In other words you want to split on
- one or more whitespaces
- place which has
=
after it and non-=
before it (like foo|=
where |
represents this place)
- place which has
=
before it it and non-=
after it (like =|foo
where |
represents this place)
In other words
s.useDelimiter("\\s+|(?<!=)(?==)|(?<==)(?!=)");
// ^^^^^ ^^^^^^^^^^^ ^^^^^^^^^^^
//cases: 1) 2) 3)
Since it looks like you are building parser I would suggest using tool which will let you build correct grammar like http://www.antlr.org/. But if you must stick with regex then other improvement which will let you build regex easier would be using Matcher#find
instead of delimiter from Scanner.
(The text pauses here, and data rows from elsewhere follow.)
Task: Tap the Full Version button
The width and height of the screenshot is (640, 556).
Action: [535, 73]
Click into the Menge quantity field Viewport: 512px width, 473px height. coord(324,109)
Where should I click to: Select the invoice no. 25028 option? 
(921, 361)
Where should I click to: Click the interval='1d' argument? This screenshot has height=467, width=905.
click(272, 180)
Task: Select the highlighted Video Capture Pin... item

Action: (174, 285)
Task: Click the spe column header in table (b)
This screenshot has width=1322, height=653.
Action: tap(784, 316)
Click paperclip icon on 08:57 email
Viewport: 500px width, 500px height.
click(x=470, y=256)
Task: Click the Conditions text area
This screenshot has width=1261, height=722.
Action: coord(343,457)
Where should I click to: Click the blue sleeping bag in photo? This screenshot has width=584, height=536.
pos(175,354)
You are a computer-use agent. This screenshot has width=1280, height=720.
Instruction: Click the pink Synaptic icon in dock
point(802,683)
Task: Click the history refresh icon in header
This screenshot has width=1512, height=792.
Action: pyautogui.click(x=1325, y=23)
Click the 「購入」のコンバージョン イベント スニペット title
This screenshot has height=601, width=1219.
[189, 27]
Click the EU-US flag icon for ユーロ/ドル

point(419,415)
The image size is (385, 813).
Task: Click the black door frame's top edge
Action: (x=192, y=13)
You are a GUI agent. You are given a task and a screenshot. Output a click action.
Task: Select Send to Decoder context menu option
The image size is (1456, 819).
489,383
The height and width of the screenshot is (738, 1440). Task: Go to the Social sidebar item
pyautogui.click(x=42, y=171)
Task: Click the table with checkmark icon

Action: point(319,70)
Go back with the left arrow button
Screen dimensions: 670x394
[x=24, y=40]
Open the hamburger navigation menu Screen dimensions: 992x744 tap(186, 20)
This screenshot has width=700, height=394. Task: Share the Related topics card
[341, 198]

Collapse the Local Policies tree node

This way your regex and code could look like
String data = "biscuit==cookie apple=fruit+-()";
String regex = "<=|==|>=|[\\Q<>+-=()\\E]|[^\\Q<>+-=()\\E]+";
Pattern p = Pattern.compile(regex);
Matcher m = p.matcher(data);
while (m.find())
System.out.println(m.group());
Output:
biscuit
==
cookie apple
=
fruit
+
-
(
)
You can make this regex more general by using
String regex = "<=|==|>=|\\p{Punct}|\\P{Punct}+";
// ^^^^^^^^^^ ^^^^^^^^^^^-- standard cases
// ^^ ^^ ^^------------------------- special cases
Also this approach would require reading data from file first, and storing it in single String which you would parse. You can find many ways of how to read text from file for instance in this question:
Reading a plain text file in Java
so you can use something like
String data = new String(Files.readAllBytes(Paths.get("input.txt")));
You can specify encoding which String should use while reading bytes from file by using constructor String(bytes, encoding)
. So you can write it as new String(butes,"UTF-8")
or to avoid typos while selecting encoding use one of stored in StandardCharsets
class like new String(bytes, StandardCharsets.UTF_8)
.